Required work — The stretch from the line with "Screen dimensions: 570x420" through the line with "This screenshot has width=1800, height=945." in the records below: write it out exactly, and nothing else.

Record excerpts —
....................
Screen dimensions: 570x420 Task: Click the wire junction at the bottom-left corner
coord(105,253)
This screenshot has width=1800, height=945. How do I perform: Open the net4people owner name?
....................
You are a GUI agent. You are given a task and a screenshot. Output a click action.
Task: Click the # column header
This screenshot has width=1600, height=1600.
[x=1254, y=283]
....................
Expected answer —
Screen dimensions: 570x420 Task: Click the wire junction at the bottom-left corner
coord(105,253)
This screenshot has width=1800, height=945. How do I perform: Open the net4people owner name?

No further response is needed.